Document segment section start

Kent hijacks a car, only to realise that the driver is the telephone operator. When Kent asks the operator for whom he works, he replies that he used to work for the same people Kent does, but he now works for the other side; they are just as twisted, but they pay better. The two shoot each other at the same time, but Kent survives and drives away. As they reach the hospital, Kent falls unconscious from shock and crashes into a car in the hospital parking lot. Kent wakes up in the hospital and discovers that Katherine is alive. Grey steps in and says that she is a liability, but Kent is able to save her life by convincing Grey that she is responsible for saving his life. Grey volunteers to find their bodies at the ruins of the station, and, as the end credits roll, cars are shown passing over the Orwell Bridge in Ipswich at night, suggesting that Kent and Katherine escaped.

==Cast==
- John Cusack as Emerson Kent, a disgraced CIA black ops agent who is assigned to watch over a numbers station in England
- Malin Åkerman as Katherine, a code operator at the English numbers station
- Liam Cunningham as Michael Grey, Emerson's boss
- Lucy Griffiths as Meredith, code operator on the station's other shift
- Bryan Dick as David, Meredith's CIA minder and lover
- Richard Brake as Max
- Joey Ansah as Derne
- Finbar Lynch as Michaels
- Hannah Murray as Rachel Davis, a young girl

==Production==
According to The Telegraph newspaper, actor Warren Clarke was one of the investors in this movie, and he "may have lost money after investing" in it, a factor which may have contributed to him being almost penniless when he died.

Document segment section end
Data supplied section start

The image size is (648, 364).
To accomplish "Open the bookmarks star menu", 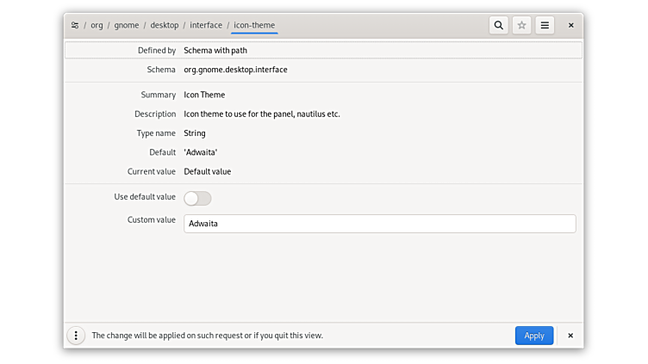I will pos(521,26).
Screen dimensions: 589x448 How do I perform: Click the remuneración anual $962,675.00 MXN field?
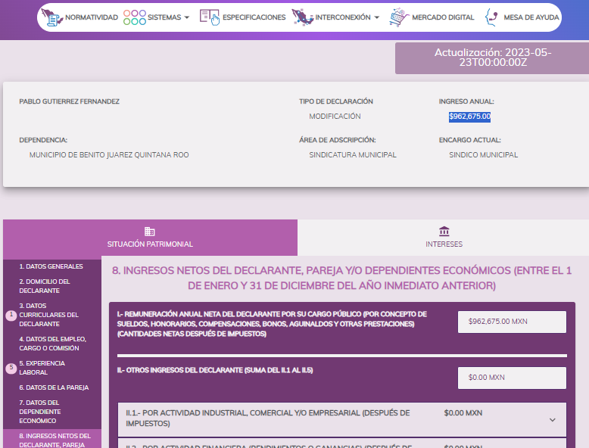click(512, 322)
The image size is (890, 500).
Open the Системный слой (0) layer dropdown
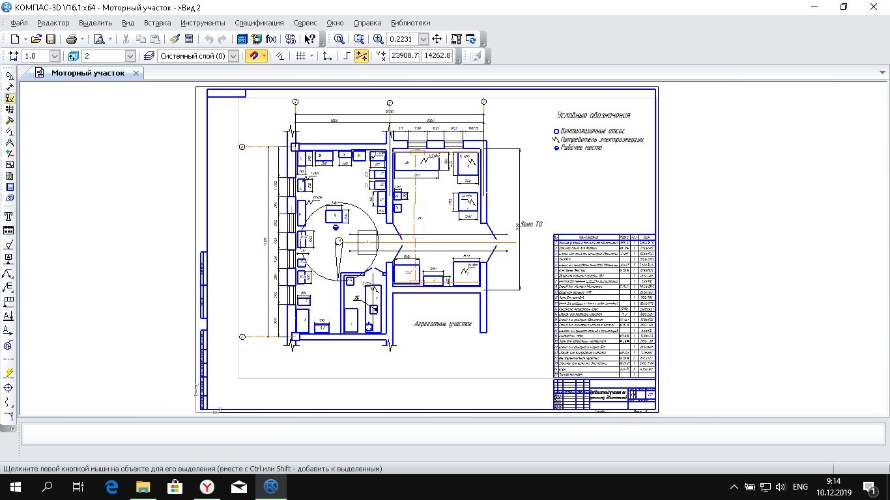point(233,56)
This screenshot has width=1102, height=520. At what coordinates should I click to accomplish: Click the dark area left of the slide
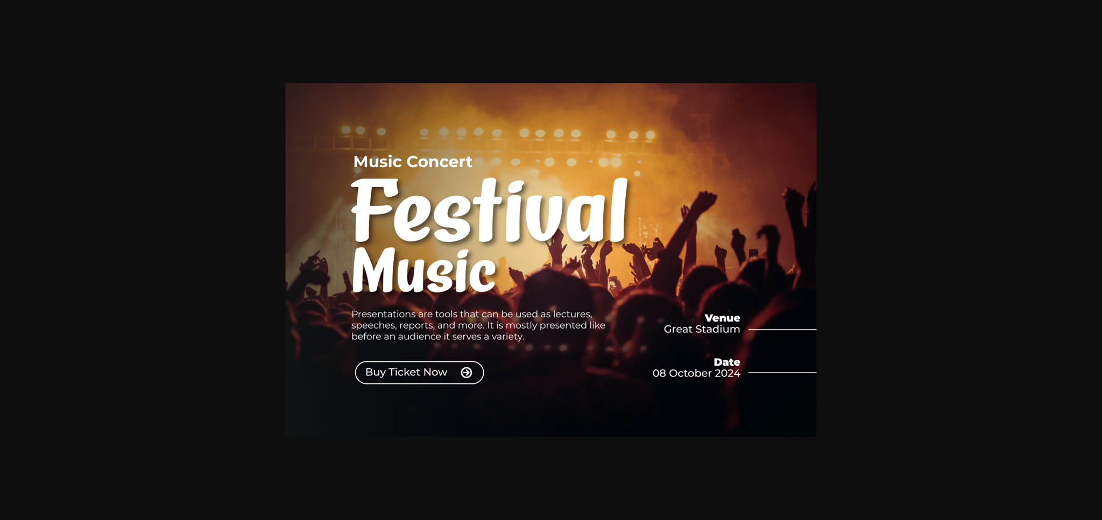[x=143, y=260]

Data supplied section end

Assigned task 1: From the cast list in the film article, name every actor whose entry describes the character in more detail than a name.
Assigned task 2: Write what comes next in the film article, starting after its last sentence.

Result 1: John Cusack, Malin Åkerman, Liam Cunningham, Lucy Griffiths, Bryan Dick, Hannah Murray

Result 2:
==Release==
The Numbers Station premiered at the 2012 American Film Market. The movie was pre-released in early April 2013 on Apple's iTunes video store and video streaming service Netflix.

==Reception==
Rotten Tomatoes, a review aggregator, reports that 31% of 26 surveyed critics gave the film a positive review; the average rating was 4.8/10. Metacritic rated the film 39/100 based on eight reviews. Justin Chang of Variety wrote, "This glum, juiceless spy thriller is unlikely to find an audience on any frequency." Jeannette Catsoulis wrote, "this dreary spy drama is as flat and airless as the concrete bunker in which it unfolds." Robert Abele of the Los Angeles Times called it "a predictable hodgepodge of uninteresting psychological cat-and-mouse". John Hazelton of Screen Daily called it "a serviceable CIA spy thriller whose solid international cast, led by John Cusack, doesn't quite make up for the film's lack of scope and flair." One of the movie's most positive reviews came from Chuck Wilson of The Village Voice who wrote, "there are some decent shootouts, but the movie's strongest assets are the soulful performances from John Cusack and Malin Åkerman".